La dangerosité, concept incertain au carrefour du droit, de la clinique et de la politique, alimente bien des débats de société.1 Au XIXe siècle, Lombroso pensait pouvoir repérer les «criminels nés» sur la base de certaines caractéristiques physiques des délinquants. Dès les années 1920, les psychiatres américains ont tenté d’isoler des facteurs permettant de prédire la dangerosité de criminels atteints de troubles mentaux, sur la base d’analyses statistiques actuarielles, inspirées du modèle assécurologique de prévision des risques.
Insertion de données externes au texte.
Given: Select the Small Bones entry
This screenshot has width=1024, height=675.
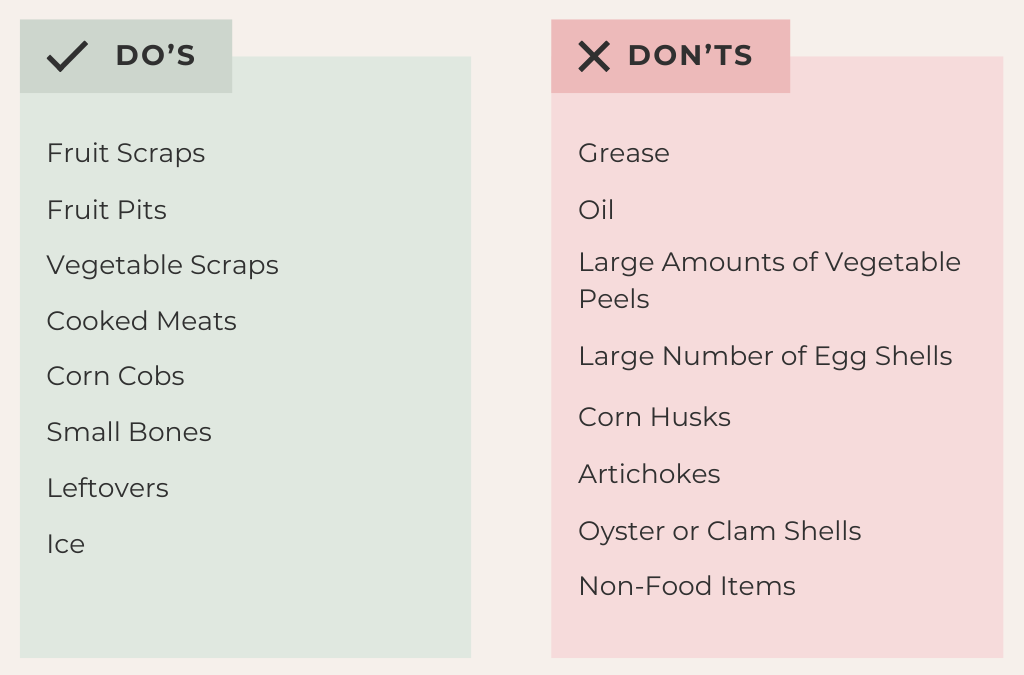Looking at the screenshot, I should (129, 432).
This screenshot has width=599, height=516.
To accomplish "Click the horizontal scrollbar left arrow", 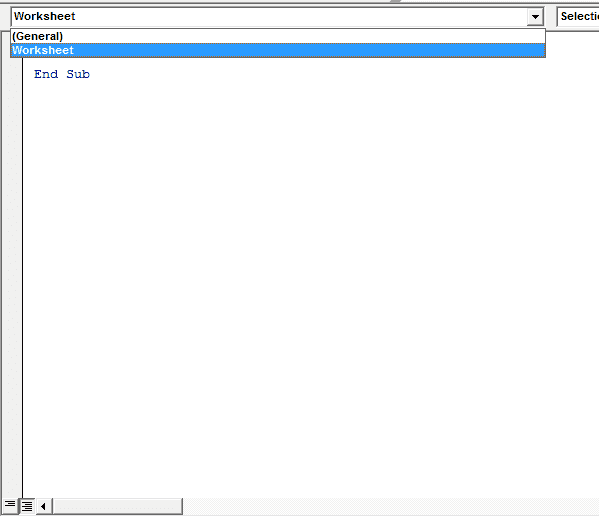I will [43, 506].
Toutefois, dans les années 1960, on s’est rendu compte que les spécialistes avaient tendance à surévaluer la dangerosité avec pour conséquence des «faux positifs» et des maintiens injustifiés en détention.1 Dans un article de revue de la littérature datant du début des années 1970, Rubin soulignait à quel point ces démarches prédictives manquaient de bases scientifiques.2 D’après les données à disposition, les déterminants sociaux et économiques paraissaient centraux dans la survenue de passages à l’acte graves. Clairement, la capacité des psychiatres à prédire la dangerosité d’un sujet donné s’avérait mauvaise. Ce résultat contrastait avec l’opinion du grand public, majoritairement convaincu de l’exactitude des évaluations pratiquées par les professionnels de la santé mentale.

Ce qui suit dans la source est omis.